Seeking for an advise for your side on what looks as very simple problem - get containerized DNS working for other containers in different docker subnets.
Scenario is as following:
1.have local DNS running in container (pihole/dnsmasq, but it doesn’t matter),
2. port 53 is exposed via bridge net (dedicated)
3. all works fine for docker host and outside world
4. this DNS server should be used by all containers

Detailed explanation of above:
The problem is only with the last part - there’s no way I can get it working.
Going into detail we have network:
172.20.0.0/24 where DNS is located, let.s say at ip .5
Port mapping is done from host using bridge subnet (as more ports are used by DNS server I don’t want to expose at host level, or am proxying to them for other reasons - pihole 443, 80, etc.).
192.168.0.5/24 is external IP on docker host.
All hosts can use this DNS using 192.168.0.5.

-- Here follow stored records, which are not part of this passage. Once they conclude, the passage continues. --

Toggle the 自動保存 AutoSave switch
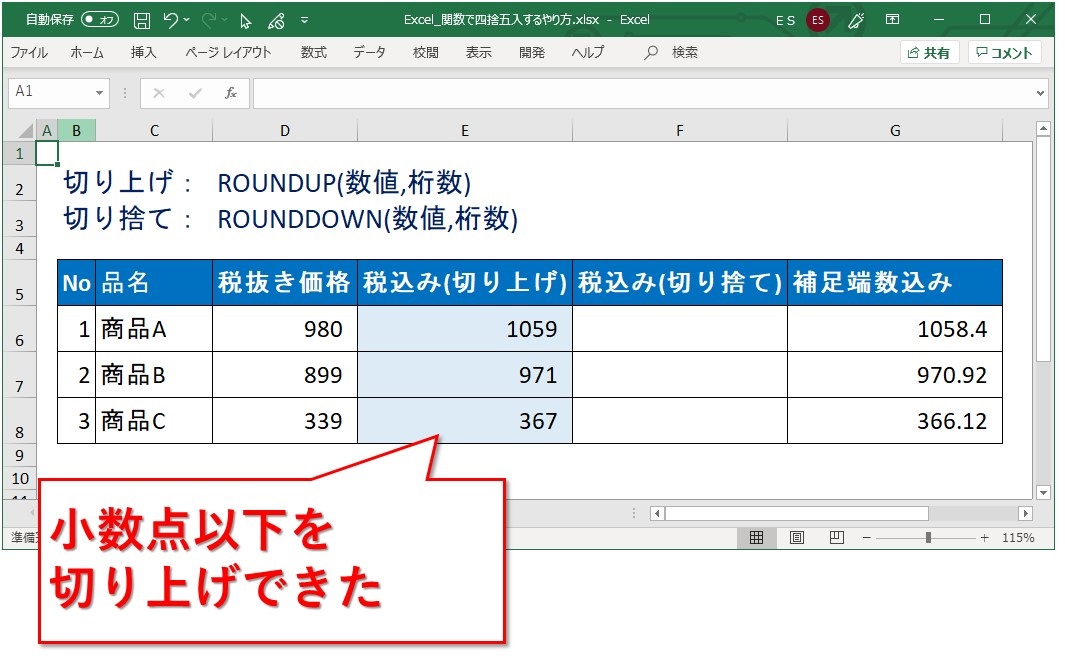Screen dimensions: 1065x661 click(100, 20)
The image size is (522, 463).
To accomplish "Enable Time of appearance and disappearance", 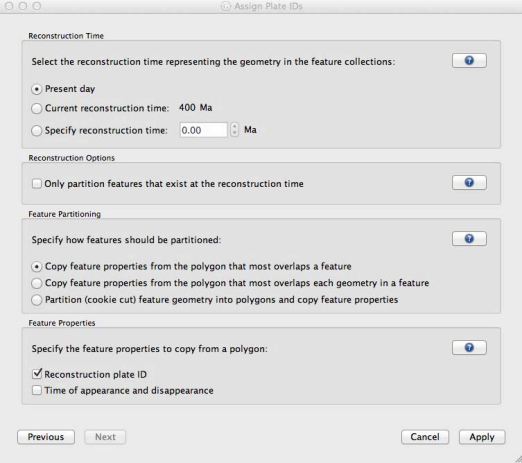I will [36, 390].
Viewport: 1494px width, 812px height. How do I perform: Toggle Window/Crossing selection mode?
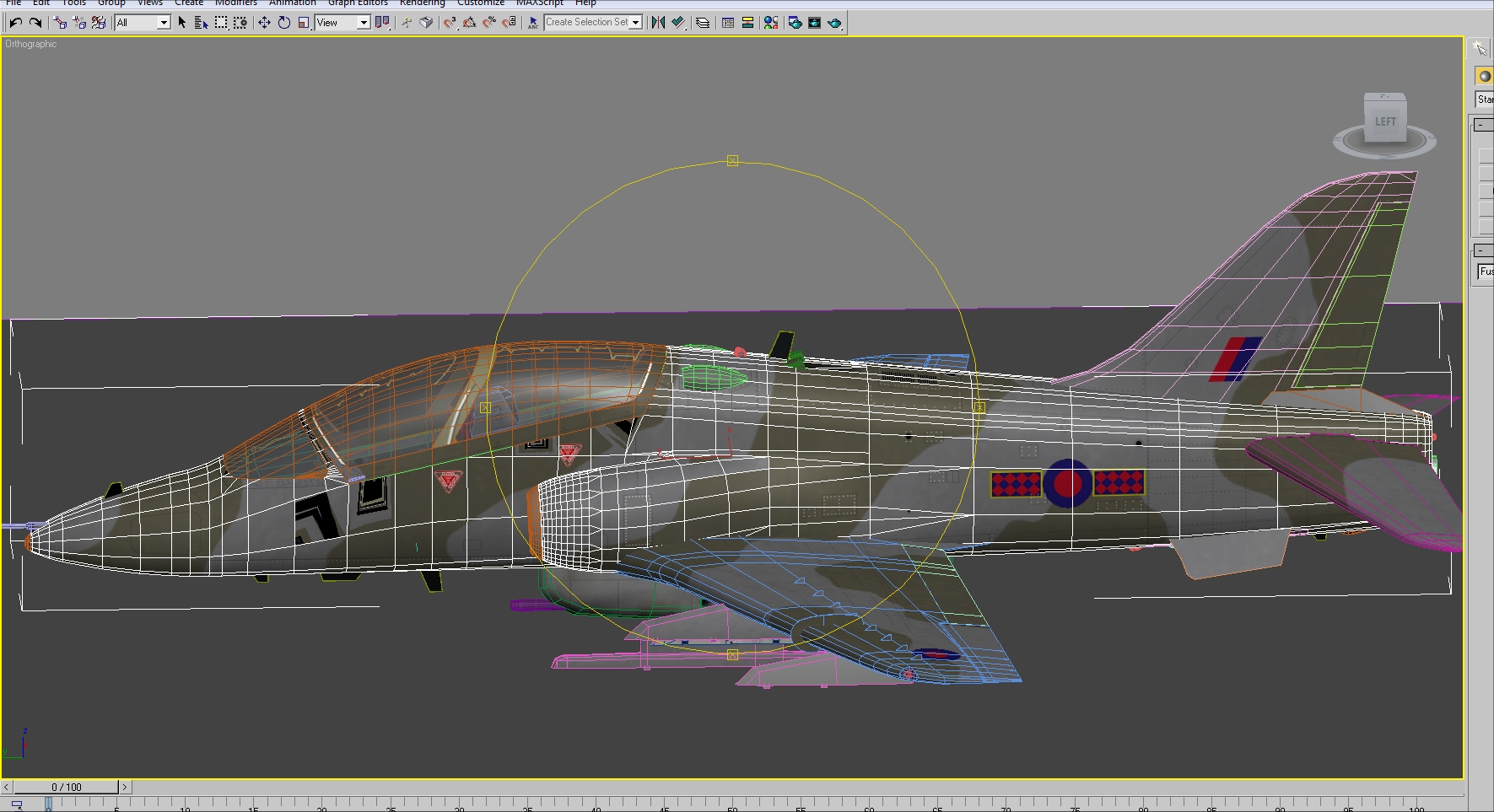pyautogui.click(x=240, y=23)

Docker containers in different subnets, other than 172.20.0.0/24 can’t get access to this DNS using 172.20.0.5 IP for obvious docker reasons.
Idea of using docker Host IP 192.168.0.5 seems to be wise, but it gets DNAT to 172.20.0.5 and reply comes back, without reverting the NAT back to container in i.e. 172.17.0.10/24 and is dropped as has wrong source IP.

For me this is not a feature but a bug, as packet should go through network stack and following typical Linux/iptables get back the original destination IP (192.168.0.5) set as source.

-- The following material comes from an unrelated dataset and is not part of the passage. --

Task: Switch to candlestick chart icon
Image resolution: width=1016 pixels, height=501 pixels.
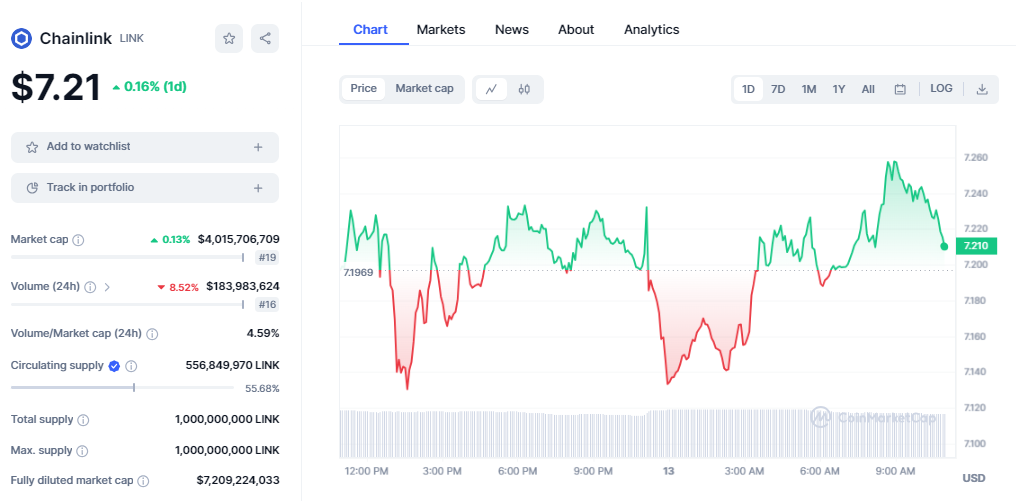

Workaround could be a manual iptables rule, masking any traffic from any containers when going to the DNS IP (either docker host IP or internal docker container, but then forwarding rule would be required too).

What are your odds on it?

Thanks!

I assume you are aware that by default the to hosts /etc/resolve.conf is injected into the containers, and whatever dns servers are listed there are available within your containers?

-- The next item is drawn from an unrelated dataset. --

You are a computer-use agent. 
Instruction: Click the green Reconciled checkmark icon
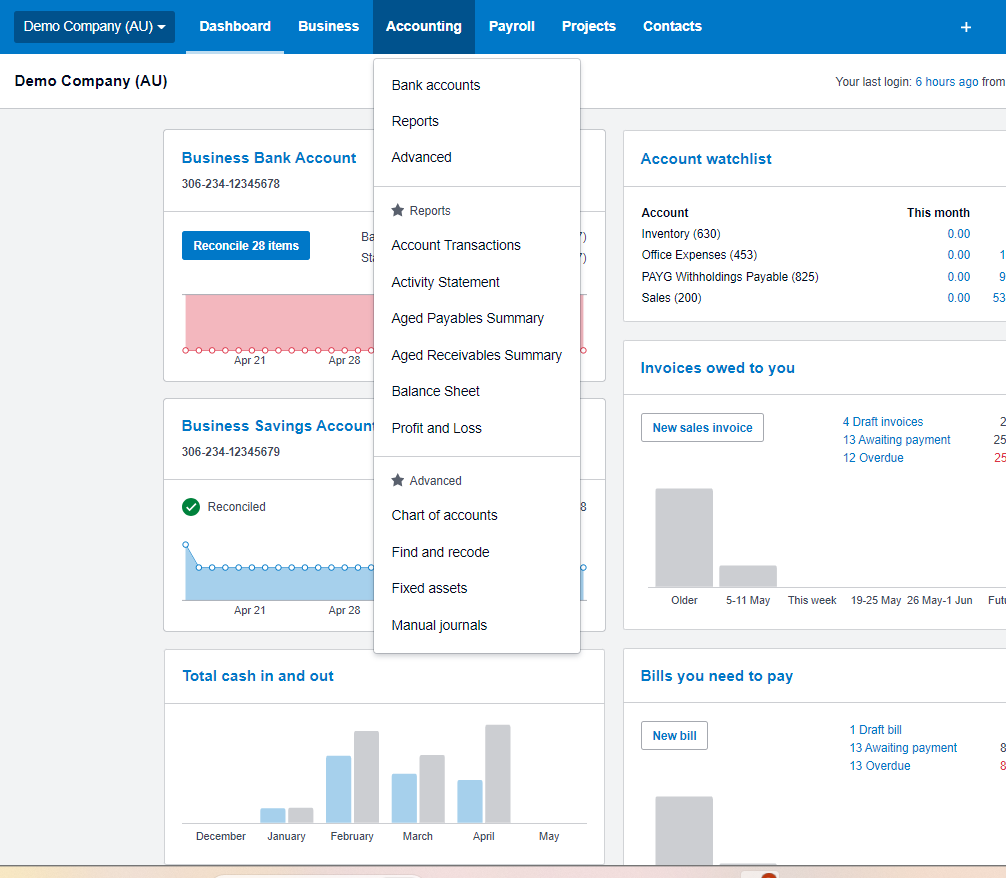point(190,507)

Though, you can influence the dns setting from the cli ( --dns=192.168.0.5) or in a docker-compose.yml ( dns: 192.168.0.5).

Yup, that I’ve tried, same as other workarounds.
Problem is how networking is handled for containers reaching out to docker host IP.
Don’t have real tcpdump at hand but it was more or less like.

172.17.0.10 -> 192.168.0.5:53 # this is client container in different subnet reaching out to docker host IP with DNS query
172.17.0.5 -> 172.20.0.5:53 # same packet after DNAT as per the fact that :53 from 172.20.0.5 is exposed on host 192.168.0.5:53
172.20.0.5:53 -> 172.17.0.10 # reply with DNS response - note it uses original src IP as DST and it’s own IP (ok)
172.20.0.5:53 -> 172.17.0.10 # this is after it passed docker host iptables. It went thorough as Connection Established/related from iptables point of view, but somehow skipped the NAT table.

This packet is being dropped by nslookup library on querying host as response comes from unexpected IP.

Workaround I’ve found is to set the DNS on docker host to 127.0.0.1 and then different set of iptables rules is being applied at host level.
Same behavior should be implemented for host IP related traffic or to be able to control it somehow.